Weather Matters With Matthews (11/21/21): What is a nocturnal inversion, and what makes it useful to forecasters?

Weather Wisdom

Hello and welcome to another episode of “Weather Matters With Matthews.” Today I will talk about a weather feature that typically happens in the morning and when the temperature just above the surface increases with height rather than decreases. This feature is called a nocturnal inversion, or a radiation inversion.

On a clear and calm night, a nocturnal inversion forms when the ground cools after the sun sets. This happens because the ground emits more solar radiation than it absorbs. In other words, the temperature of the ground lowers because it lets loose radiation it received from the sun during the day. This emitted radiation keeps the air above the surface warm. Therefore, the temperature increases for a little while as you go up in altitude.

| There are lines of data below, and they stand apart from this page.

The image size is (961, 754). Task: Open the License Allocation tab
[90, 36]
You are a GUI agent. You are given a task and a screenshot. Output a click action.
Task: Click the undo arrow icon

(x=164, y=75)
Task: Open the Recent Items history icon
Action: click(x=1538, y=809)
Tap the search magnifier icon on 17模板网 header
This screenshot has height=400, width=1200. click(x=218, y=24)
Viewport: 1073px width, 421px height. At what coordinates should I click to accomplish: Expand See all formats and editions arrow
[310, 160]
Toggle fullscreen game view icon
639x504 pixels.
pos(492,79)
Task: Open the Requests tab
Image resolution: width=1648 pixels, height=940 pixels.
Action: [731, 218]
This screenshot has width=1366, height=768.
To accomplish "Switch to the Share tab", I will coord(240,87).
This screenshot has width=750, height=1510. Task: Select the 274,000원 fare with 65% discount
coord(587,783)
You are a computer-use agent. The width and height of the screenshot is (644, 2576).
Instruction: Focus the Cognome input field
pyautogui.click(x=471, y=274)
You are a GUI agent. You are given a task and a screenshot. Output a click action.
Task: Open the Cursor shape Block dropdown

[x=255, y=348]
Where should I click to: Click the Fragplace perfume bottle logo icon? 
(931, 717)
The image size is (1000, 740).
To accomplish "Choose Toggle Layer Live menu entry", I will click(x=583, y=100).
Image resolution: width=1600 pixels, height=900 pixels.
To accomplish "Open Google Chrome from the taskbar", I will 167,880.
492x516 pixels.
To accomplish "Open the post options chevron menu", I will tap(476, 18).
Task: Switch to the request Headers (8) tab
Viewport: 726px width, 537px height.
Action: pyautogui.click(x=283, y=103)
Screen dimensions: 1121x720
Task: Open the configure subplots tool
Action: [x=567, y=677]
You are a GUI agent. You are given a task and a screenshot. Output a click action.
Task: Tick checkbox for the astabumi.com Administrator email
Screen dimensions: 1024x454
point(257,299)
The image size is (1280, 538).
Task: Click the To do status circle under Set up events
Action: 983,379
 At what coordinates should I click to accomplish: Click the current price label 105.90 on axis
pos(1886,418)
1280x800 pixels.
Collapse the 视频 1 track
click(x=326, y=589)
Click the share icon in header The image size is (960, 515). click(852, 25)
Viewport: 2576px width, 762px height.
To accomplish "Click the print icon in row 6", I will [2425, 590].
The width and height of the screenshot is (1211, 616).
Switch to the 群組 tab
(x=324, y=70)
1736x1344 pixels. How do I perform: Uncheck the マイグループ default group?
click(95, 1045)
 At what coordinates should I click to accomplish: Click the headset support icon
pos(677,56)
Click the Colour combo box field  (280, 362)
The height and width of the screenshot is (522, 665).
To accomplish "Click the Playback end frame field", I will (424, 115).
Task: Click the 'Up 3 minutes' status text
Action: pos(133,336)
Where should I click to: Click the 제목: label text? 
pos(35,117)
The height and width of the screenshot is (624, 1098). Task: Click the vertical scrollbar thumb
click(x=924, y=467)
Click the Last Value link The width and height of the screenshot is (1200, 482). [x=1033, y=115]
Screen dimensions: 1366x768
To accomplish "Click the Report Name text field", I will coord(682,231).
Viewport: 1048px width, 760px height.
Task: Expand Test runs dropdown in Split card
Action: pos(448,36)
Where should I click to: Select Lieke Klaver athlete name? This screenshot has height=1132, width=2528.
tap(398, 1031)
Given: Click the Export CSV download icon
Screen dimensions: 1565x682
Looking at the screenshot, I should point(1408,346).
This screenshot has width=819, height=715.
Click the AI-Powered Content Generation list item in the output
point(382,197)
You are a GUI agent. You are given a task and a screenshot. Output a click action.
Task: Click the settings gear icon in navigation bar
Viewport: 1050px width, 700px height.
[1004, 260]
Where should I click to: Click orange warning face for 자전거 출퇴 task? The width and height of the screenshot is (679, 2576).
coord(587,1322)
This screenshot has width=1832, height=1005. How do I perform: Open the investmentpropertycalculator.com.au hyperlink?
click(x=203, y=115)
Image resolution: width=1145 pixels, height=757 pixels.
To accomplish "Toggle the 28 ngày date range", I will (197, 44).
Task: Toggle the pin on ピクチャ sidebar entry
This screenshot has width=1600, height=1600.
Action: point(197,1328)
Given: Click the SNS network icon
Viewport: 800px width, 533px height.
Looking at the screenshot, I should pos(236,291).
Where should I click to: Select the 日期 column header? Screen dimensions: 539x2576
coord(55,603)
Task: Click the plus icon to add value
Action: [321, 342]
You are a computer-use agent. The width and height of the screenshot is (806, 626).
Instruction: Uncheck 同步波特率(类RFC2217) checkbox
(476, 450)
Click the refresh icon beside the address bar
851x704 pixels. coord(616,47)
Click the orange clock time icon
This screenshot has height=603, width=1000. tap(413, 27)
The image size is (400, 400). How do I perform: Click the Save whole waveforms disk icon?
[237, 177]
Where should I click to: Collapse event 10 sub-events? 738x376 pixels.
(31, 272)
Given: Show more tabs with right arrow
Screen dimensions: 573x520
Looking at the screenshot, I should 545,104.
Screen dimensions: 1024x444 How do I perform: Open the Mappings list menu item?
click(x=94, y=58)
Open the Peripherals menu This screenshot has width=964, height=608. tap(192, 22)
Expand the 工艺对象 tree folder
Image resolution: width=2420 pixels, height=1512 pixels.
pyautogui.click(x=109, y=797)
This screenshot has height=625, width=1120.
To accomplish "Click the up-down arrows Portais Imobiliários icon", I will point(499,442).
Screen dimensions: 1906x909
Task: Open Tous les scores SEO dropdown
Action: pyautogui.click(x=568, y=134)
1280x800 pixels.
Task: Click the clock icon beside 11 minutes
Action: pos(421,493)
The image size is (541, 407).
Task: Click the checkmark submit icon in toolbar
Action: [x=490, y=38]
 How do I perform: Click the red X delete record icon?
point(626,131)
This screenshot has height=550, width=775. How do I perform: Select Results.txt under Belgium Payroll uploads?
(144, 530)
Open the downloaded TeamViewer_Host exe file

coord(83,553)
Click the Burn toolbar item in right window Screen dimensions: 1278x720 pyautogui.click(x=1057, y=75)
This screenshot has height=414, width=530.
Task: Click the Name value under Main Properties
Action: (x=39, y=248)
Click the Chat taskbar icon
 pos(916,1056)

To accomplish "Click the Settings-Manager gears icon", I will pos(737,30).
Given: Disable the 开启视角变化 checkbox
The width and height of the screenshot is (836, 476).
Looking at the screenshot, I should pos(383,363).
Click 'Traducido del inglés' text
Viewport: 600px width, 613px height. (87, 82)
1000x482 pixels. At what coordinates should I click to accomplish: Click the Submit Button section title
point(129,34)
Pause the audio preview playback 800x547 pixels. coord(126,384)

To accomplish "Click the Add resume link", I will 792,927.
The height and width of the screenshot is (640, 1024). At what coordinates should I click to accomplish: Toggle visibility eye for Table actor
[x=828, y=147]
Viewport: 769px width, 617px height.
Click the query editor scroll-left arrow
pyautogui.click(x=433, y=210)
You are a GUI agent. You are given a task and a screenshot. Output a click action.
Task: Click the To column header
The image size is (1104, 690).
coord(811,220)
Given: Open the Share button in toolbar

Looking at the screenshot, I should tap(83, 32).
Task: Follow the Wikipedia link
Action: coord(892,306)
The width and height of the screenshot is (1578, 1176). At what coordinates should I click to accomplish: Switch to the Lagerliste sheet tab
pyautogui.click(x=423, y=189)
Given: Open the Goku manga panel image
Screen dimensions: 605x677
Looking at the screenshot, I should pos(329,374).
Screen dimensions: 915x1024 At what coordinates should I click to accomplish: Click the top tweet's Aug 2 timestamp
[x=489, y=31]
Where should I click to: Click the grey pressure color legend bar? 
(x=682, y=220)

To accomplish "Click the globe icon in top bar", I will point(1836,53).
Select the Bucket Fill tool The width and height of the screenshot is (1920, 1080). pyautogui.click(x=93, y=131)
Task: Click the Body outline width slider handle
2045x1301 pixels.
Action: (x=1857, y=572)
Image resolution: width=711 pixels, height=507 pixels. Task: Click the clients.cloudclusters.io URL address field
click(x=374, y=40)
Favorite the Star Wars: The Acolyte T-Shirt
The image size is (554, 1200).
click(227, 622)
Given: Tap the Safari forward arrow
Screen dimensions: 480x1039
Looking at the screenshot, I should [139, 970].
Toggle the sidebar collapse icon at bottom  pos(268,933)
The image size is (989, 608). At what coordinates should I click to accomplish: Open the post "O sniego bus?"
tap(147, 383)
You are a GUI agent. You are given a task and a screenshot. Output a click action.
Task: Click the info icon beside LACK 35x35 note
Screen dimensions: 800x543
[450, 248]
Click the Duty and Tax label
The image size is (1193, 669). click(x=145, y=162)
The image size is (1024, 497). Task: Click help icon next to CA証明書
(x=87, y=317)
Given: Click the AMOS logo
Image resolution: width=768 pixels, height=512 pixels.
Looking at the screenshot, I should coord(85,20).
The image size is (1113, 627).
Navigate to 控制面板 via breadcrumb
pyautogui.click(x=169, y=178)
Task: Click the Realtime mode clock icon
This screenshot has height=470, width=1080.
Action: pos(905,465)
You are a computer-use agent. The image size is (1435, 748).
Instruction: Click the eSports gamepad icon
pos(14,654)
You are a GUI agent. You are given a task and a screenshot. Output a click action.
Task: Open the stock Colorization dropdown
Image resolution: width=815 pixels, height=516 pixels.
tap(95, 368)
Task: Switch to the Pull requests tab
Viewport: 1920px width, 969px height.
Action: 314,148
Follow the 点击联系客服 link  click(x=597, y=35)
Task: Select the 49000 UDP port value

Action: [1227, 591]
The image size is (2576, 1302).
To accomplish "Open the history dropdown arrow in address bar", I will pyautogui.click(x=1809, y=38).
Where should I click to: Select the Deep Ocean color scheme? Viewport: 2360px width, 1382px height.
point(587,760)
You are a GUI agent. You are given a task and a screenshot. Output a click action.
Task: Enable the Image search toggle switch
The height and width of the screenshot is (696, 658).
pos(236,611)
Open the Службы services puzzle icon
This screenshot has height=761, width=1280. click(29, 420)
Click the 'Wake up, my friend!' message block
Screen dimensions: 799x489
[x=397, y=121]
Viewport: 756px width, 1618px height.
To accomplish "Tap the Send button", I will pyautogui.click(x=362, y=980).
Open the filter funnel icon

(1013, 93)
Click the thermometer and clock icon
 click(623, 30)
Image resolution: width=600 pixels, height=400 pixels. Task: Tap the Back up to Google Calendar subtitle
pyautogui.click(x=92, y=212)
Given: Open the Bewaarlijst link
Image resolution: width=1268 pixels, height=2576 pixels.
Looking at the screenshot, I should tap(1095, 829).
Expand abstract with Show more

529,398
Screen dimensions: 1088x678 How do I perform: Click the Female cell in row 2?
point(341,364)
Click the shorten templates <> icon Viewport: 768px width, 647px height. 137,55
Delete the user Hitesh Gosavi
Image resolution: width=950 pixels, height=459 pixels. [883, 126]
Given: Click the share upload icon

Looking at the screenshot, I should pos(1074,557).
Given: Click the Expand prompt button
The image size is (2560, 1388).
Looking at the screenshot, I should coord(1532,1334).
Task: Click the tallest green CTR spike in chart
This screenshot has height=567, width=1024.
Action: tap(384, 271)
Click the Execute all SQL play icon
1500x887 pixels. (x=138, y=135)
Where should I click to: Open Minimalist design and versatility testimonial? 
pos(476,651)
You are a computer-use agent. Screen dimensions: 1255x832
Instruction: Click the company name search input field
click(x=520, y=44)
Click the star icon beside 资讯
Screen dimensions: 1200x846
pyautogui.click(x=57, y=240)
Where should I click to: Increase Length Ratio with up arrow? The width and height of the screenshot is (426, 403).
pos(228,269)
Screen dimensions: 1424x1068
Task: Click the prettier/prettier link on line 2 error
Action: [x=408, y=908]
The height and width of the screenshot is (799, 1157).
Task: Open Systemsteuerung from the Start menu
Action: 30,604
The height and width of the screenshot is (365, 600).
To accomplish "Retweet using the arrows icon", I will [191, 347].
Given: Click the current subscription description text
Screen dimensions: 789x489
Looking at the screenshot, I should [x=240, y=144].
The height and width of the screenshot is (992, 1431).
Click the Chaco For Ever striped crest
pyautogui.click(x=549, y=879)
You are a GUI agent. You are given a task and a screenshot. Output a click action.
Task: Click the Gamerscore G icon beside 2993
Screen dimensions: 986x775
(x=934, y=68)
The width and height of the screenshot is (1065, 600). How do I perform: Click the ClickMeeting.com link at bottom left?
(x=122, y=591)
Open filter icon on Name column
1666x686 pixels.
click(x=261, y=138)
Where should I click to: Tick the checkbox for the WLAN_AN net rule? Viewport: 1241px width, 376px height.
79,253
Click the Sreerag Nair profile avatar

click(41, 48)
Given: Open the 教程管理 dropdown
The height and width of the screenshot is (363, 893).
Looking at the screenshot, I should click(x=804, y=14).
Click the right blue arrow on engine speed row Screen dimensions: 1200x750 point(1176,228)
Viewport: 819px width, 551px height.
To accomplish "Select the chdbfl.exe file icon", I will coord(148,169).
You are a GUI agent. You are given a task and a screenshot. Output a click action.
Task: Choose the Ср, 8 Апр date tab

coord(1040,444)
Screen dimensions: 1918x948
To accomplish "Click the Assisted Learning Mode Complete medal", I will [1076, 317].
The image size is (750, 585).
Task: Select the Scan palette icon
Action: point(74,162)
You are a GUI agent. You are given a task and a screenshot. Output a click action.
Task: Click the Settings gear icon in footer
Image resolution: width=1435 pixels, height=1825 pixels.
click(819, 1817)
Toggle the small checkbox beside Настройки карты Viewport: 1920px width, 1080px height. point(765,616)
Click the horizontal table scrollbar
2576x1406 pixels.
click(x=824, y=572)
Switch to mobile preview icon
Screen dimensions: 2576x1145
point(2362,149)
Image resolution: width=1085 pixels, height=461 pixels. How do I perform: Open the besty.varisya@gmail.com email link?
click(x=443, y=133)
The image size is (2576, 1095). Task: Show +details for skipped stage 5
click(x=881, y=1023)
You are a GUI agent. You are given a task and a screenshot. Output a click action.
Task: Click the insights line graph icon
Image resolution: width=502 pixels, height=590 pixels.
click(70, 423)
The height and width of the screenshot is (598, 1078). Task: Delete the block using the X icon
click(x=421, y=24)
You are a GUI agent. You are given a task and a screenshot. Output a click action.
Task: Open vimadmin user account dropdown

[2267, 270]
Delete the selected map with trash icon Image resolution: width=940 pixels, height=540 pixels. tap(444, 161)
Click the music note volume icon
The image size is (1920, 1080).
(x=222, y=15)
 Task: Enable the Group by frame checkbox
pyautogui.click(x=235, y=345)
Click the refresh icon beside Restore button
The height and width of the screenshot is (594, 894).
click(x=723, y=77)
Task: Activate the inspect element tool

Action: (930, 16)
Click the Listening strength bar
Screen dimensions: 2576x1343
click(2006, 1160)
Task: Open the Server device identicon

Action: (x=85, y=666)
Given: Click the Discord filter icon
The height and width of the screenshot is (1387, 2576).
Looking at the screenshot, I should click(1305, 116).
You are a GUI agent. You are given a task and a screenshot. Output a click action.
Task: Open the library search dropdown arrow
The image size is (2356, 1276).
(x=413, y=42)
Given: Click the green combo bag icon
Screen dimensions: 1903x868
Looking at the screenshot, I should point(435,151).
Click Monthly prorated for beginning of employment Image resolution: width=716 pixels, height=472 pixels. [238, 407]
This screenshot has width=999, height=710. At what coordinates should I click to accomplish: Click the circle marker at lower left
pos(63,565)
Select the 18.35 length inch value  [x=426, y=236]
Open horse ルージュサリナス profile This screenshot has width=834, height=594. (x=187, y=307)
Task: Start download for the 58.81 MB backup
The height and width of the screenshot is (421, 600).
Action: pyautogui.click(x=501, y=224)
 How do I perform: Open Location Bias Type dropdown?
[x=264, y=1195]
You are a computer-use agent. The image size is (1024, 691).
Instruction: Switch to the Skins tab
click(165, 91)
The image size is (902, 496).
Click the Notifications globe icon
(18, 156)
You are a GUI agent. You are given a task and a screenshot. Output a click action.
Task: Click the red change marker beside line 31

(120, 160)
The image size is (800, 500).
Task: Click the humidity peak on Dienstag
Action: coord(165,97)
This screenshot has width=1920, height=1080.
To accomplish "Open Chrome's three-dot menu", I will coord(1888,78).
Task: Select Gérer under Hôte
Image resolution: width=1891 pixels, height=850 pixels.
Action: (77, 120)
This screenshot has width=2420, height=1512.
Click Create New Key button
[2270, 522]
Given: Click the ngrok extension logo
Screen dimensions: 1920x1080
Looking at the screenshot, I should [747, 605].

As forecasters, a nocturnal inversion can help us indicate if fog or frost will form at or near the surface. The inversion acts like a lid, which traps rising pockets of air near the surface. When these pockets of air drop down to a temperature below the dew point temperature on a clear and calm night, condensation occurs, and fog will form in between the surface and the top of the inversion. Frost can also be determined from a nocturnal inversion, much like the frost seen this past weekend. The surface temperature can be below freezing even if the temperature on your weather app says it is above freezing. Therefore, frost can likely form despite the air temperature recorded.
To recap, a nocturnal inversion forms when the ground cools overnight. The ground emits radiation which keeps the air close to the ground warmer than the surface. The presence of a nocturnal inversion can help forecasters determine if fog or frost will form overnight.